__Written task__. Retype the entries word for word, from the very start of the entries through the line holding "back-arrow-icon: ← is", with both ends included. Leave the pictures out of your copy.

__Information supplied__.

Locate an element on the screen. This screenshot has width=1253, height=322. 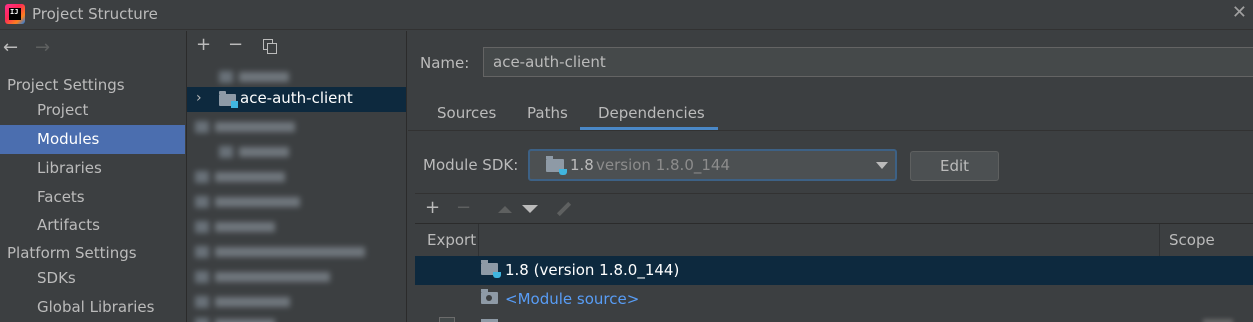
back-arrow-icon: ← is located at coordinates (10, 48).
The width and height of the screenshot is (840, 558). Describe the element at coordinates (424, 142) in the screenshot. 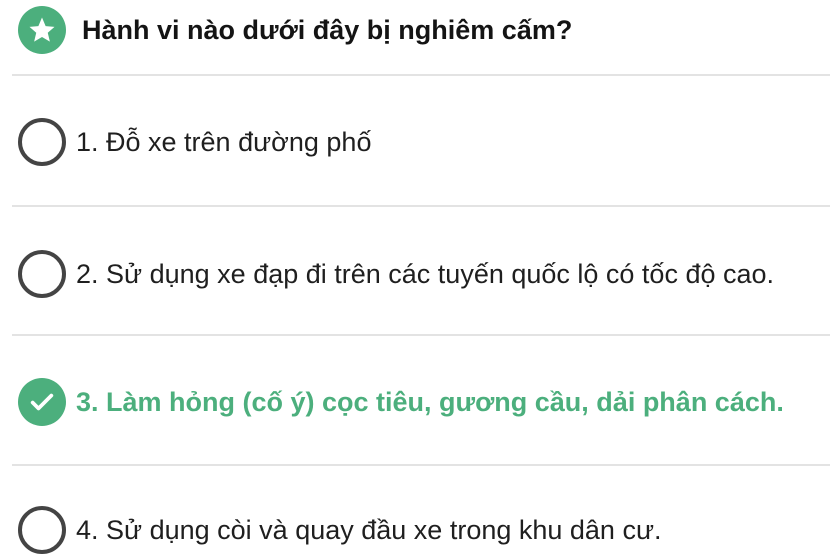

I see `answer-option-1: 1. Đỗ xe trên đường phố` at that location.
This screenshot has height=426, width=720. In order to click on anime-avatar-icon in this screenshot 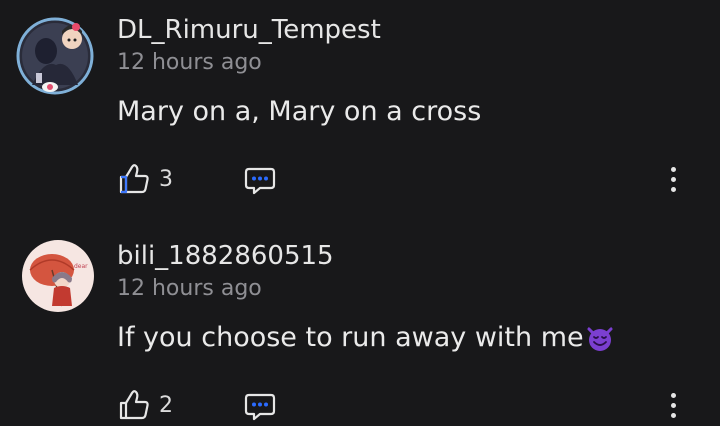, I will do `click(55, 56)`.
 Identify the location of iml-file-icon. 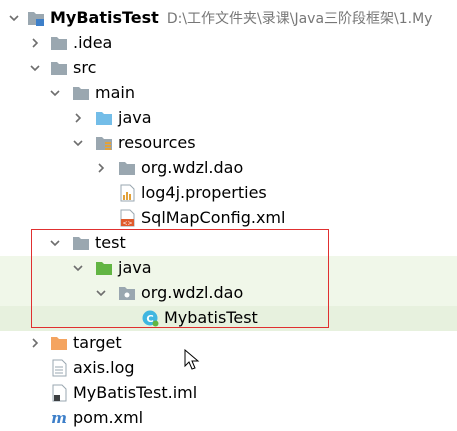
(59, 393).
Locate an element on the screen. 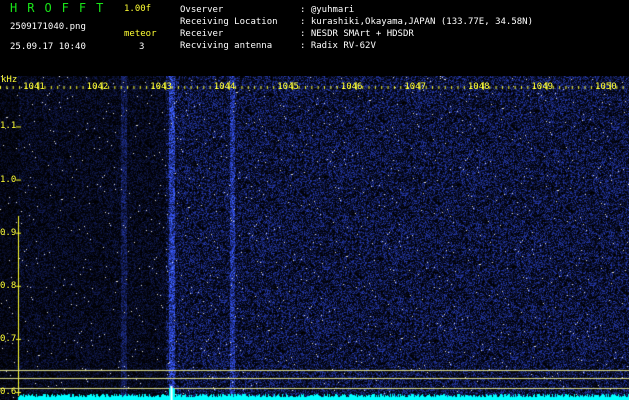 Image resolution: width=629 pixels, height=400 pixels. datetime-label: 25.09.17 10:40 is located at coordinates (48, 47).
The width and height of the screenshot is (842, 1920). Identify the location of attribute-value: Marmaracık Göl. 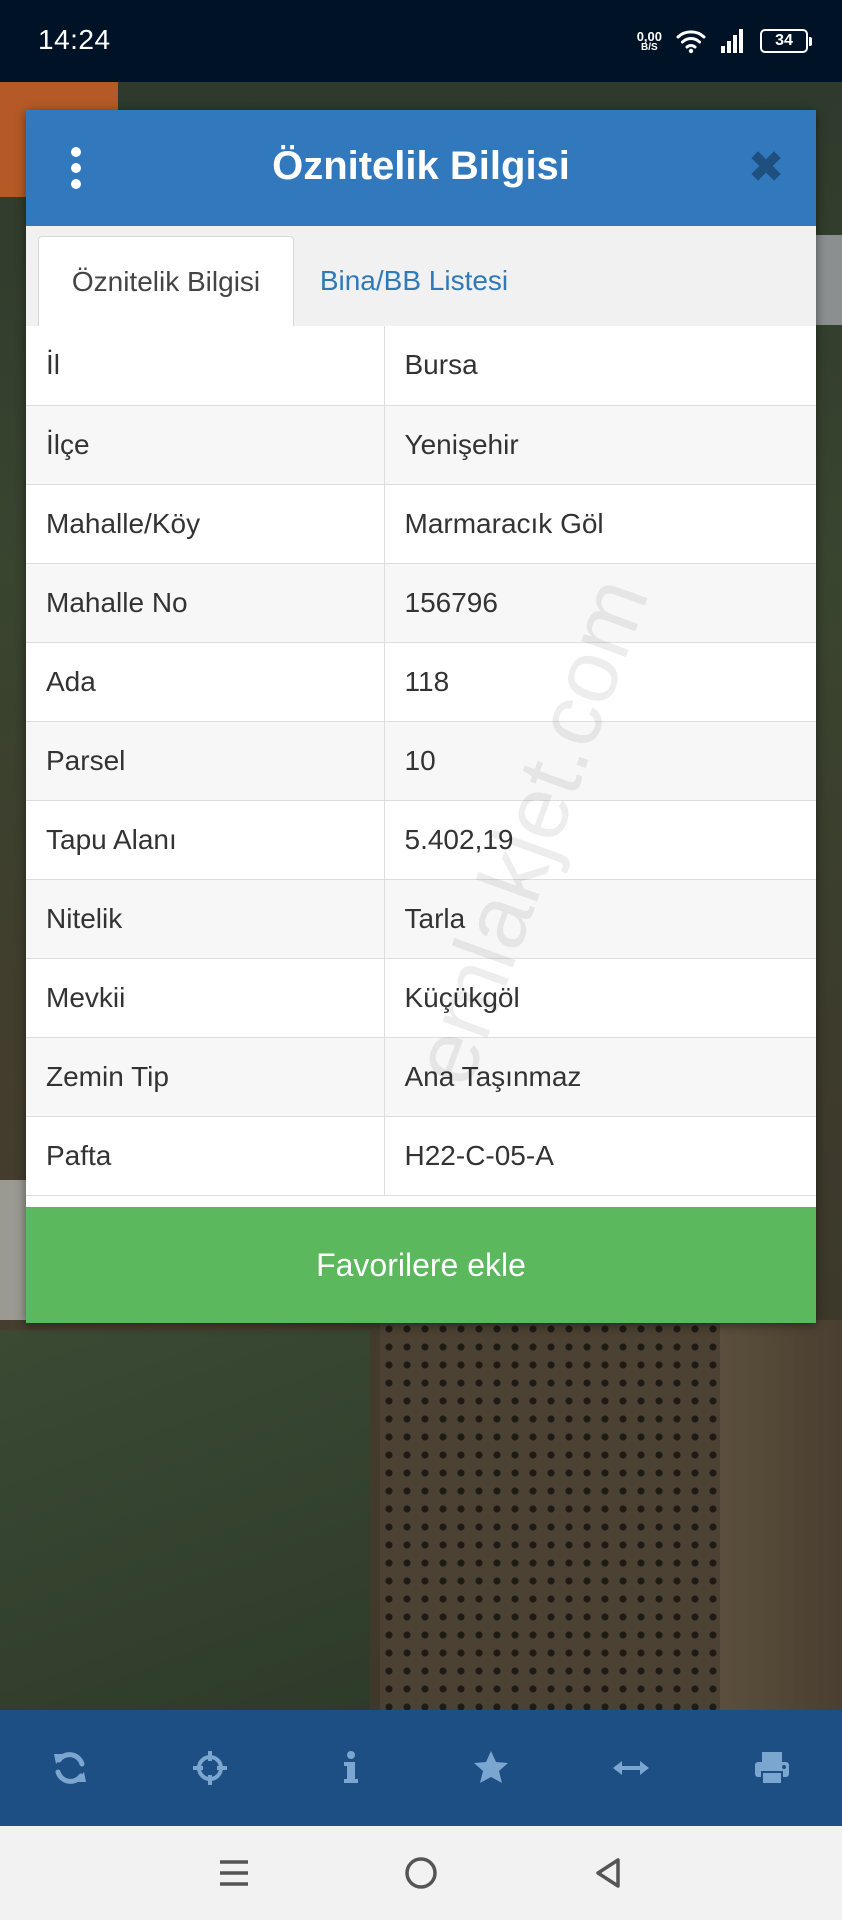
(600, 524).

__Exercise result__.
Locate an element on the screen. This screenshot has width=1253, height=322. 
back-arrow-icon: ← is located at coordinates (10, 48).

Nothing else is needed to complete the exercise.